◆ Brano fornito:
· · · · ·
Il primo dicembre è la giornata mondiale contro l’Aids. Le conoscenze sulla malattia innescata dal virus Hiv sono notevolmente progredite rispetto al 1981, cioè quando in letteratura si iniziano a documentare i primi casi di una patologia ancora senza nome, ma se gli effetti in termini di contagio e mortalità sono diminuiti rispetto agli anni Ottanta, i dati sui nuovi casi tra giovani e giovanissimi non sono rassicuranti. Diminuisce l’attenzione e diminuisce la prevenzione, l’arma principale contro la malattia, soprattutto a causa dei ritardi dovuti al Covid. Anche per questo sono in salita i casi di persone infettate ma non diagnosticate. Oltre all’aspetto preventivo, però, si hanno ora a disposizione delle armi in più: una terapia farmacologica in grado di inibire la patologia, e un vaccino a Rna a cui sta lavorando Moderna.
· · · · ·
◆ Sezione dati:

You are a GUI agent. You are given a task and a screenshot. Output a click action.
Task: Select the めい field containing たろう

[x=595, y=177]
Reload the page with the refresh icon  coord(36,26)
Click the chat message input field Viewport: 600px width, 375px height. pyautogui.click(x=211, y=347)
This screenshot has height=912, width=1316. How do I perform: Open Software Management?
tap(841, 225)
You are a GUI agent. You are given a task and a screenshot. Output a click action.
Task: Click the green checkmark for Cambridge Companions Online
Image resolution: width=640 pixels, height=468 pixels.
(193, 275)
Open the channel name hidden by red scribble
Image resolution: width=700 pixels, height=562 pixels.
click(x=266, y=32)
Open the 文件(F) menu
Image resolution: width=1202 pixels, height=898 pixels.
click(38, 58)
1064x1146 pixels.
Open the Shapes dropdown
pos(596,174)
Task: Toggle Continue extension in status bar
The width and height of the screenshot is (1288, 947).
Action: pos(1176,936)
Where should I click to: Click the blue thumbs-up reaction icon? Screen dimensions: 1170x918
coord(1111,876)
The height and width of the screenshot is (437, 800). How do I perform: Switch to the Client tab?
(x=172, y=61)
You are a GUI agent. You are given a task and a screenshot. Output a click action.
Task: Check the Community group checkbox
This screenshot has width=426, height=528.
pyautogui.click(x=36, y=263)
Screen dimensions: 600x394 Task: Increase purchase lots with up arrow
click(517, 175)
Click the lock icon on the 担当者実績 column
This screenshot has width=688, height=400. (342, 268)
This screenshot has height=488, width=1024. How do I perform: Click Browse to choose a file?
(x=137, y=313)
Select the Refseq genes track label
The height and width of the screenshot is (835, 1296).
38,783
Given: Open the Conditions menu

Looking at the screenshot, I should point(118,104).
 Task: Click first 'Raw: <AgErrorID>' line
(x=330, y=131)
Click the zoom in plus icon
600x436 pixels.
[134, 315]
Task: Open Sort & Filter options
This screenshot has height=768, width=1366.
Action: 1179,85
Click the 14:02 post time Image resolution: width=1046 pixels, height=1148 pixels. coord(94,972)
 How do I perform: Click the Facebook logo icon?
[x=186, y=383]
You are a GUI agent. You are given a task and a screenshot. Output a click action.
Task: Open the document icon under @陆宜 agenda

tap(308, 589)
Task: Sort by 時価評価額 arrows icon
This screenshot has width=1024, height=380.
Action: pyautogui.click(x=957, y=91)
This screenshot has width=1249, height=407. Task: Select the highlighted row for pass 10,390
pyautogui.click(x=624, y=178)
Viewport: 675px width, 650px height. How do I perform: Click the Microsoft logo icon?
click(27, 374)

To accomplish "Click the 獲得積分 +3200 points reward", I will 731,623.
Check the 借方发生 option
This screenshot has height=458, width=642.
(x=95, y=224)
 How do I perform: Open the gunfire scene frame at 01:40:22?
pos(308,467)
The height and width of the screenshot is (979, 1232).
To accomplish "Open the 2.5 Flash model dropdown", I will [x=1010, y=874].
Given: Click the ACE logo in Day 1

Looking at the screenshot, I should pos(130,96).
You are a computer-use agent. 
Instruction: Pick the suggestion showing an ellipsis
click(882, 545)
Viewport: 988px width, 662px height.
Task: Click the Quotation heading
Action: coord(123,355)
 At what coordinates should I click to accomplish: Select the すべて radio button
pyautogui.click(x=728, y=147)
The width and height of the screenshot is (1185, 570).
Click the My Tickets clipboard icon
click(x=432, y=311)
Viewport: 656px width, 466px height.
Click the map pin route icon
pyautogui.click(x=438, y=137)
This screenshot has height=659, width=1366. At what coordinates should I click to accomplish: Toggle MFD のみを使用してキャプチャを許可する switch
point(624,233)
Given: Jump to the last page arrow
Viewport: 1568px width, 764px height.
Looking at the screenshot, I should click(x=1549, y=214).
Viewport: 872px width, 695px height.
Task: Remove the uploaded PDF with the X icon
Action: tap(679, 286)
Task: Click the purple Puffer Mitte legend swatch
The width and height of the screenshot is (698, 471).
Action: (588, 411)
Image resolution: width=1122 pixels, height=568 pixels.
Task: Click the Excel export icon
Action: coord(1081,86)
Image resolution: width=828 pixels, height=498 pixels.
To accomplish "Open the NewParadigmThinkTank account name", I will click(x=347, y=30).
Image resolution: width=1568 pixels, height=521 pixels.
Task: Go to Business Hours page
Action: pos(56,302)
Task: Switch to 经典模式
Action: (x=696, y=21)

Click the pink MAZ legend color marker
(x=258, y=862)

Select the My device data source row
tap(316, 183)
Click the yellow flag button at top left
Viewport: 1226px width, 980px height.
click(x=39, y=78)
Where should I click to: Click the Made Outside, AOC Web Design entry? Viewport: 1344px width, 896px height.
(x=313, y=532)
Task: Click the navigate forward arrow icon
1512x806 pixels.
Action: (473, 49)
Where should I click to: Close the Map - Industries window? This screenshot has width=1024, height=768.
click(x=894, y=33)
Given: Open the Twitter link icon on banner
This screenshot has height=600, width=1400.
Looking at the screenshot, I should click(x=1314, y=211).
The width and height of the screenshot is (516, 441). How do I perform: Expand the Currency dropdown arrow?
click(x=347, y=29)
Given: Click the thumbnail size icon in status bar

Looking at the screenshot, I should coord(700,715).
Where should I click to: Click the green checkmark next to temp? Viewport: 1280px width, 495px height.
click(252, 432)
· · · · ·
◆ Cosa fare: Puoi trascrivere dal brano sulla giornata contro l'Aids, senza cambiare nulla, il tratto da "Il primo dicembre" a "sta lavorando Moderna."? Le righe sono materiale a sé, indipendente dal brano.

◆ Risposta all'esercizio:
Il primo dicembre è la giornata mondiale contro l’Aids. Le conoscenze sulla malattia innescata dal virus Hiv sono notevolmente progredite rispetto al 1981, cioè quando in letteratura si iniziano a documentare i primi casi di una patologia ancora senza nome, ma se gli effetti in termini di contagio e mortalità sono diminuiti rispetto agli anni Ottanta, i dati sui nuovi casi tra giovani e giovanissimi non sono rassicuranti. Diminuisce l’attenzione e diminuisce la prevenzione, l’arma principale contro la malattia, soprattutto a causa dei ritardi dovuti al Covid. Anche per questo sono in salita i casi di persone infettate ma non diagnosticate. Oltre all’aspetto preventivo, però, si hanno ora a disposizione delle armi in più: una terapia farmacologica in grado di inibire la patologia, e un vaccino a Rna a cui sta lavorando Moderna.